YOUR GOAL:
Please set out the material below as a Markdown table with the columns Row and Line, starting with its first line and going on through the line that contains "(x=889, y=74)", both ends included. Skip blank lines and leave the pictures out of the answer.

::: ENTRIES PROVIDED :::

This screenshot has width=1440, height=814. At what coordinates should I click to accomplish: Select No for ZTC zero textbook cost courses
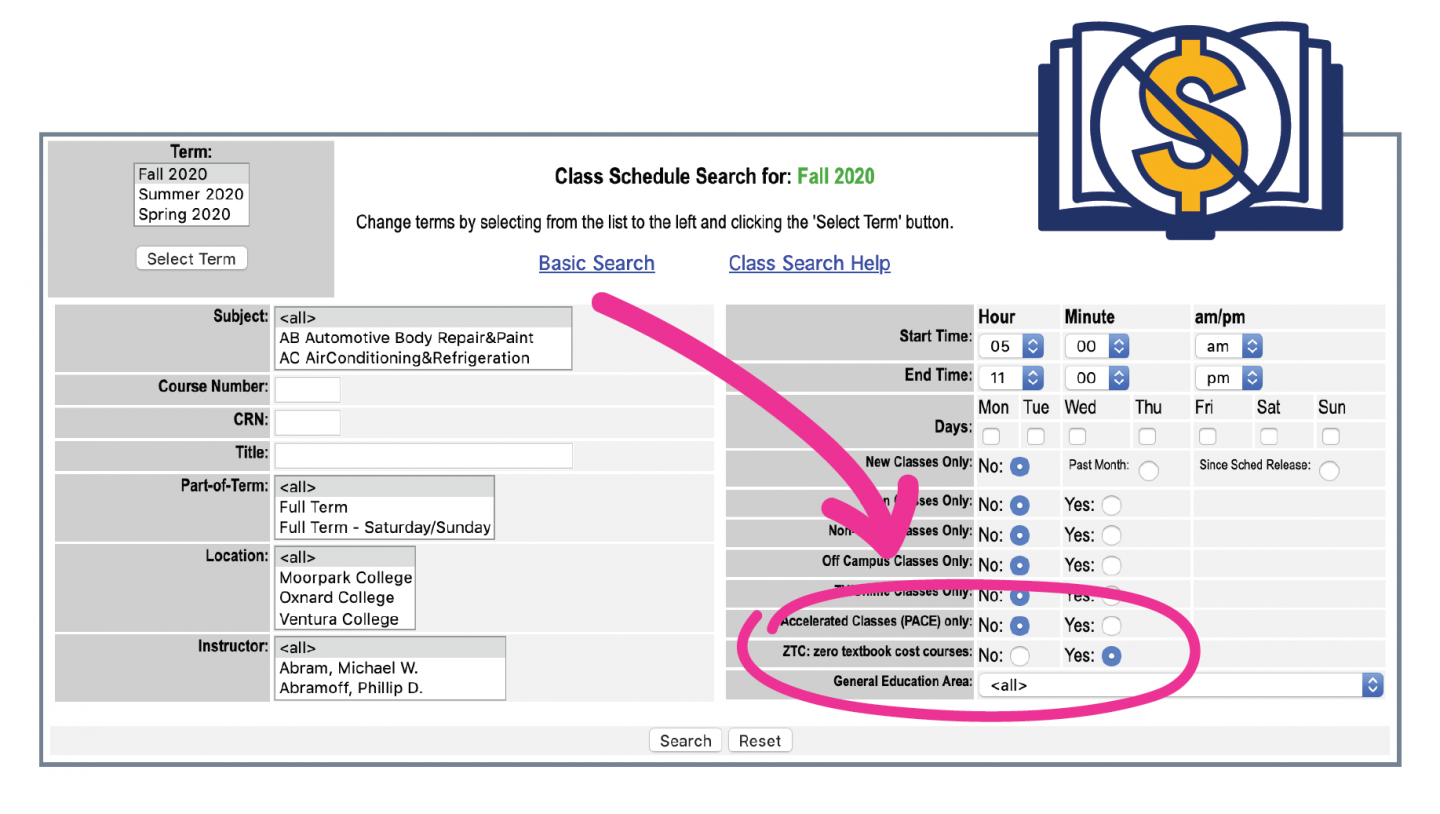[x=1021, y=655]
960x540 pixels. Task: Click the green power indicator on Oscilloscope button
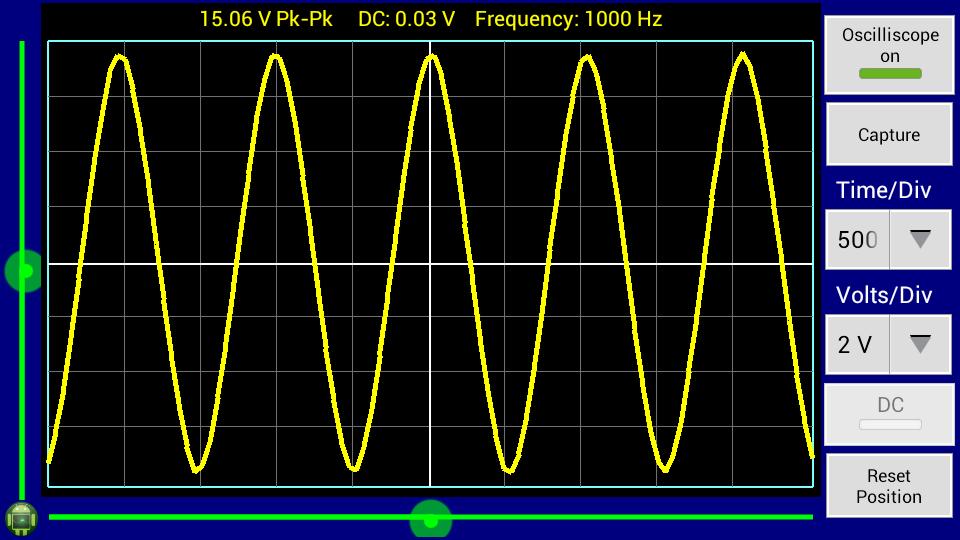(x=889, y=74)
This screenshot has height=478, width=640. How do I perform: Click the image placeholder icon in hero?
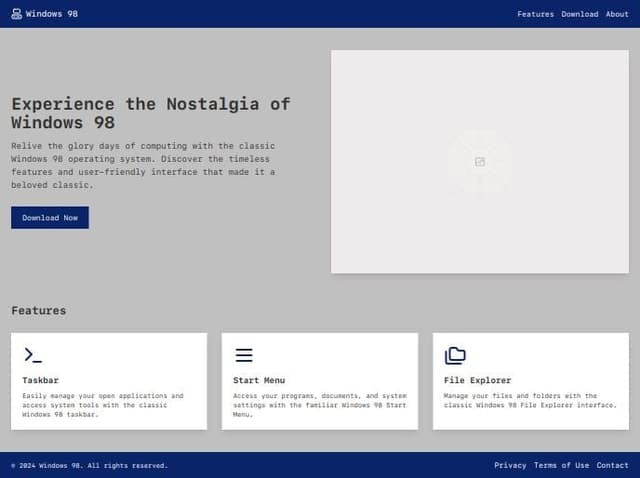tap(480, 161)
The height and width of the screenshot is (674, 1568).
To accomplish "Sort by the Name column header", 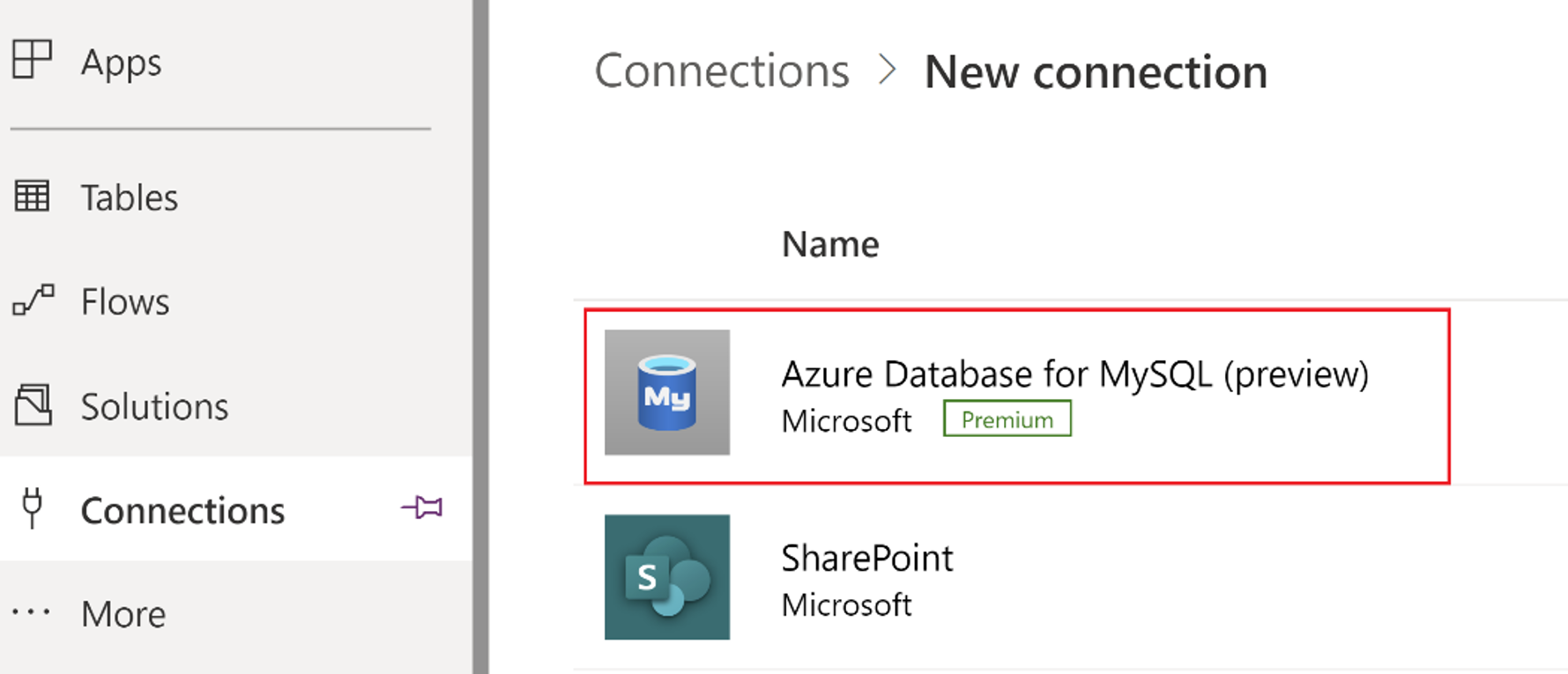I will (830, 244).
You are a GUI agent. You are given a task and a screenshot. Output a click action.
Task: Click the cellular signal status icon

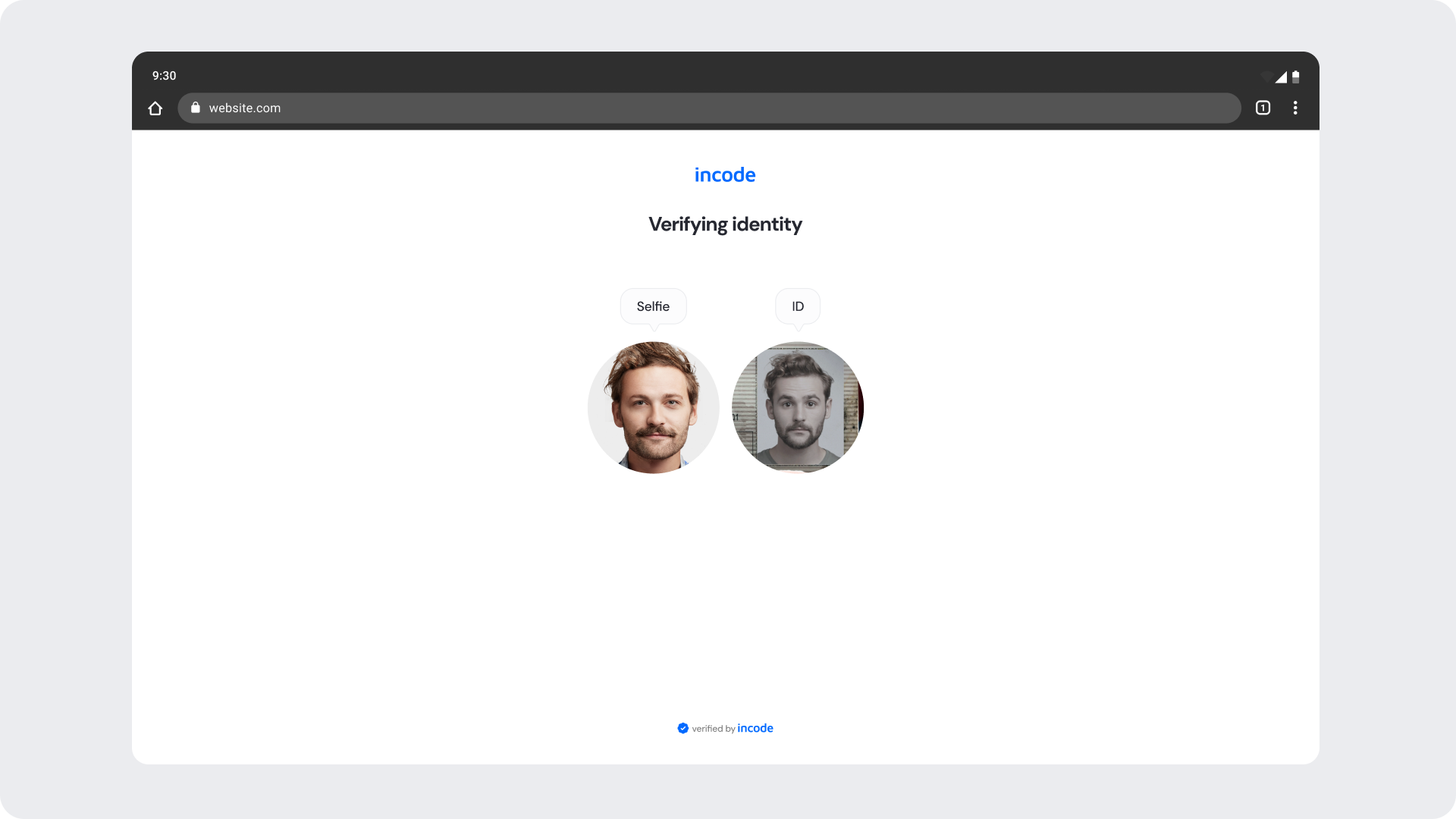(1281, 77)
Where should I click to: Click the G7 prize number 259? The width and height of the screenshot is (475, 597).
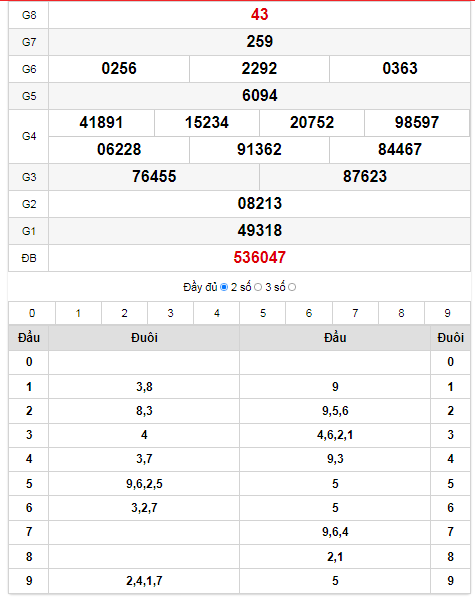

:::

TASK SOLUTION:
| Row | Line |
|---|---|
| 1 | This screenshot has width=1440, height=814. At what coordinates should I click to accomplish: Select No for ZTC zero textbook cost courses |
| 2 | [x=1021, y=655] |
| 3 | 960x540 pixels. Task: Click the green power indicator on Oscilloscope button |
| 4 | (x=889, y=74) |